EXTRACTED DATA:
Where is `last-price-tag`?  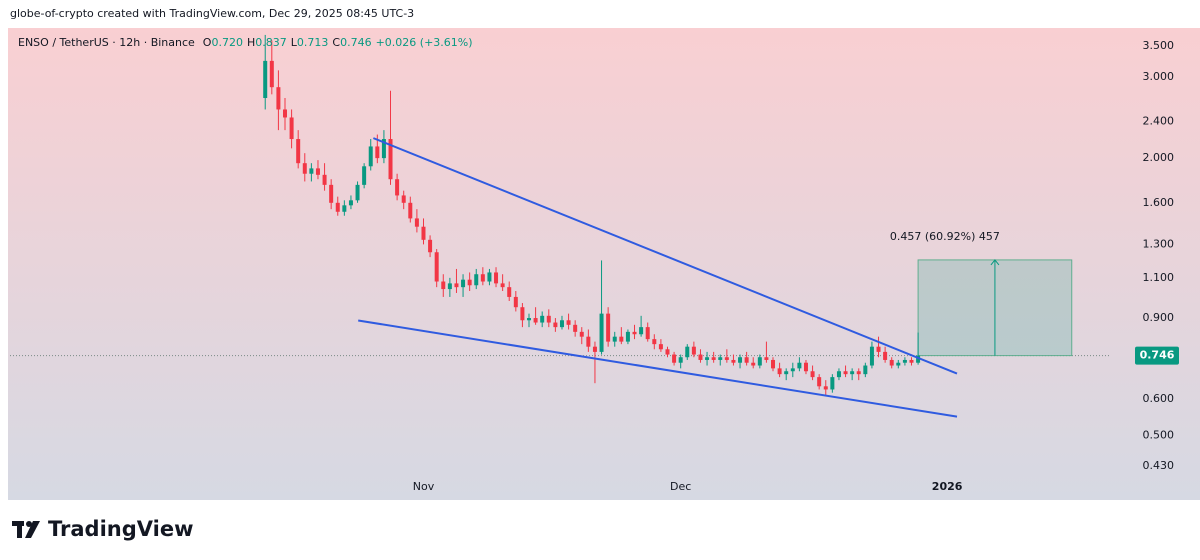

...

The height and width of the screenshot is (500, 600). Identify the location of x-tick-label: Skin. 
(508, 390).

* * *

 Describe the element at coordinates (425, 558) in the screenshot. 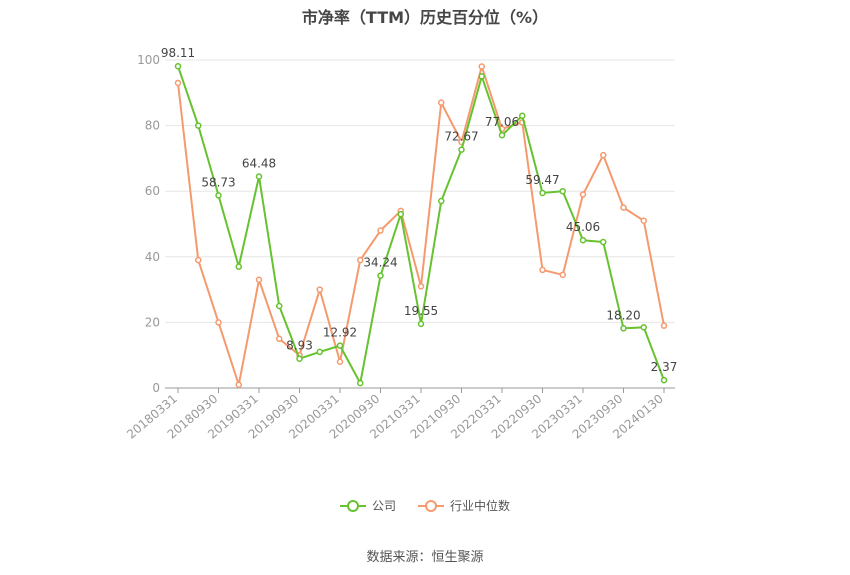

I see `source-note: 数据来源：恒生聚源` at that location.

WHAT THIS TASK INVOLVES: Rename "screenshot" to "image" in the records, starting with the line that contains "The height and" and going on through the line that contains "(508, 390).". Give back only those lines, with nothing else changed.

ANSWER SECTION:
The height and width of the image is (500, 600). Identify the location of x-tick-label: Skin. 
(508, 390).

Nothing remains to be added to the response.